Sec. 6. (1) A permit must specify the obstruction markers, markings, lighting, or other visual or aural identification required to be installed on or in the vicinity of the structure, if any. The identification characteristics required must conform to federal laws and regulations. Notwithstanding any federal guidelines, and on consideration of the relevant facts, a permit may require lighting to be operational during daylight hours.
(2) Unless waived by the commission because of federal permit requirements or other valid reasons, the obstruction lights for a structure more than 800 feet above the ground elevation at the structure’s site must be high intensity white obstruction lights and must be operational during daylight hours, in addition to any nighttime lighting requirement.
(3) If ordered by the commission, the owner of a nonconforming structure that is permanently out of service or partially dismantled, destroyed, deteriorated, or decayed shall demolish or remove the structure.
(4) Failure to maintain obstruction lights in an operable condition is a violation of this act.

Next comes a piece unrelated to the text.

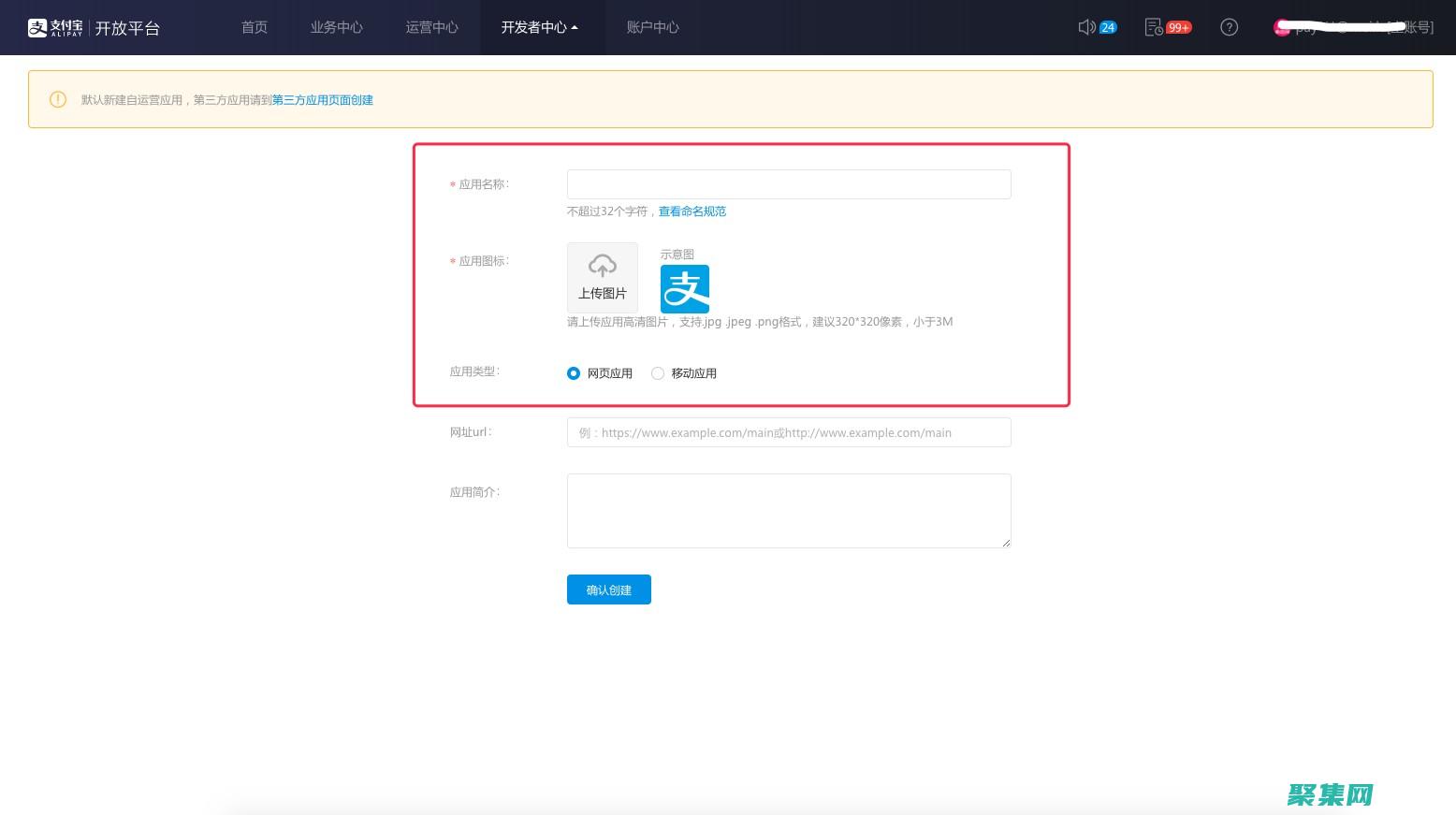Follow the 第三方应用页面创建 link
1456x815 pixels.
point(323,100)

Sec. 7. (1) On receiving an application for a permit, the commission shall investigate as necessary to process the application properly under this act. In an investigation under this section, the commission shall consider the safety and welfare of persons and property in the air and on the ground and that consideration must be paramount to a consideration of economic and technical factors.
(2) If, on investigation, the commission determines that a permit should not be issued or that the height or location should be other than as applied for, the commission shall notify the applicant in writing of the commission’s determination. The notification may be served by delivering it personally to the applicant or by sending it by first-class mail to the applicant at the address specified in the application. The determination is final 30 days after notification of the determination is served, unless the applicant, within the 30-day period, requests in writing that a hearing be held before the commission with reference to the application. The commission shall make a hearing under this section open to the public. Any person interested may appear and be heard either in person or by counsel and may present pertinent evidence and testimony.
Enacting section 1. This amendatory act takes effect 90 days after the date it is enacted into law.
This act is ordered to take immediate effect.